There are three different kinds of ‘bump’ that can form on or around a piercing.
The first and also the most common type of ‘bump’ is a cyst. Mostly seen on Tragus, Nostril & Eyebrow piercings and more often than not on the upper/outer edge of the piercing
Cysts form a sack like pocket under the outer surface of the skin and tend to hold a small amount of lymph or other fluids. In the case of cysts on piercings, the cause is usually blockage in the glands of ducts in the skin. These blockages are usually caused by soap or shampoo residues left behind after washing, a build up of dead skin cells or even dirt or other pollutants lying on the surface of the skin if the person works in a dusty or dirty environment.
In common with all problems, prevention is better than cure; always make sure that the piercing is kept clean and properly rinsed out after washing / showering and then thoroughly and carefully dried with a clean dry tissue.
There’s no ‘quick fix’ to get rid of cysts. The most common method to break the cyst down is the use of a hot saline compress 5mins morning and evening for a good 2-3 weeks (as we said, no quick solution).
The second type of ‘bump’ is an abscess and is without doubt the most series.
Similar in construction to a cyst, abscesses tend to form behind the piercing and are usually painful and larger in size than a cyst. Often heavily swollen, hot to touch and filled with puss, an abscess holds infectious fluid and can be a major threat to your health and wellbeing.
Do not ignore your problem: if you think you have an abscess it’s best to consult a doctor or physician as soon as possible.
The third type of ‘bump’ is a keloid scar. This is the least common but most mis-diagnosed.

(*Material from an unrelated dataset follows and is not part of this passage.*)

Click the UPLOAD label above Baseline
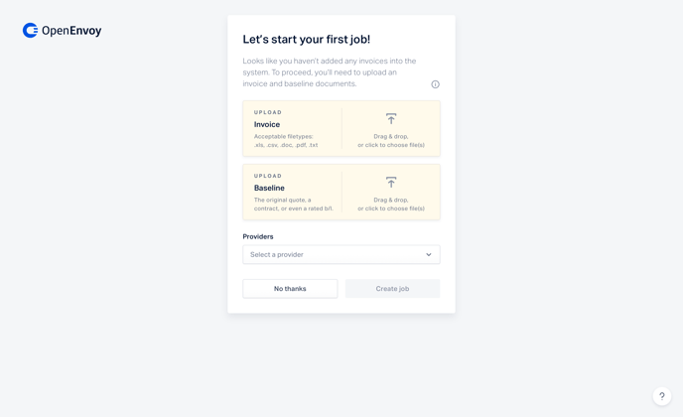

A keloid scar is basically a scar that has overgrown the wound it should have repaired, spreading both outwards and upwards. In some severe cases the scar covers an area 2-3 times larger than the original wound.
Keloids are most commonly caused by friction on the piercing and / or jewelllery and are mostly seen in nipple and navel piercings.

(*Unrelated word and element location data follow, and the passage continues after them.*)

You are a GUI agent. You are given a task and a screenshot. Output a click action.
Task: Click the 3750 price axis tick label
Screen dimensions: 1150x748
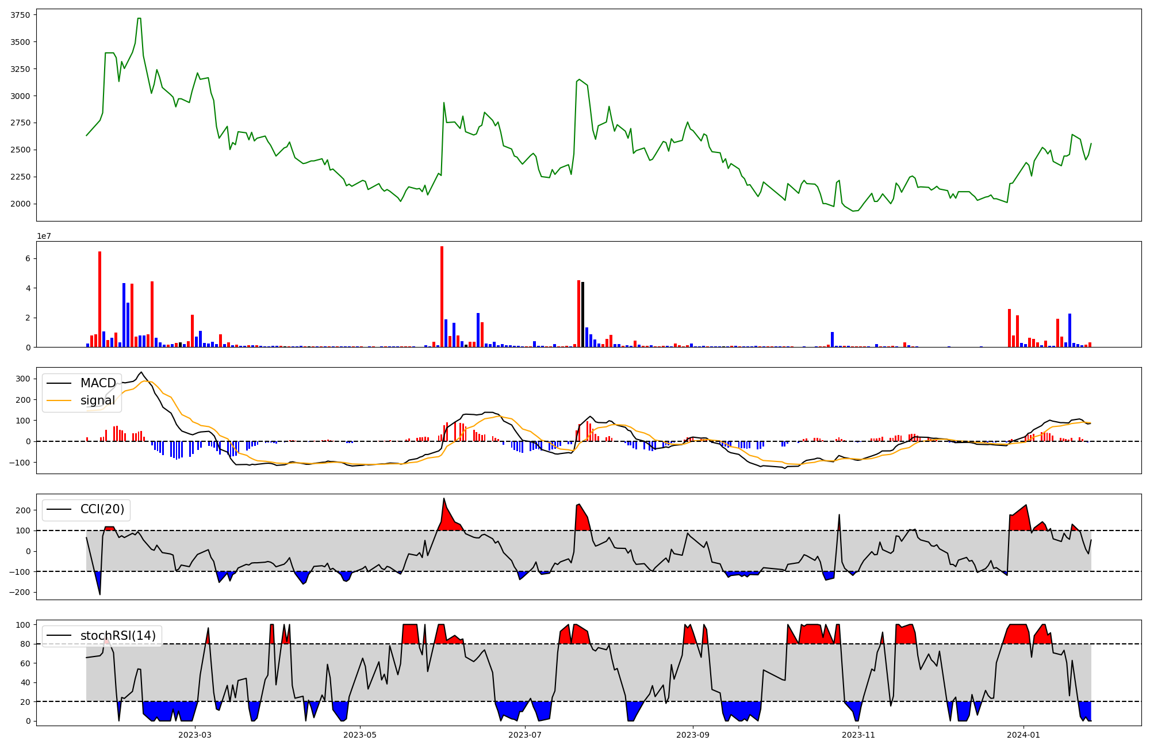click(x=21, y=15)
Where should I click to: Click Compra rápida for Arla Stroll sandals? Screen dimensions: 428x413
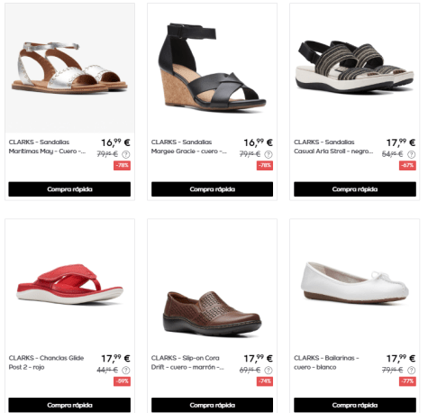pyautogui.click(x=355, y=189)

There appears to be a direct correlation between the likelihood of keloid scaring and the amount of melanin (pigment) in an individuals skin. As rule of thumb, people who’s ancestors are of African, Southern India or African Caribbean are much more likely to suffer from this problem than fair skinned people.
In some severe cases keloid scarring may have to be surgically removed although it should be noted that this is extremely rare in keloids resulting from piercings.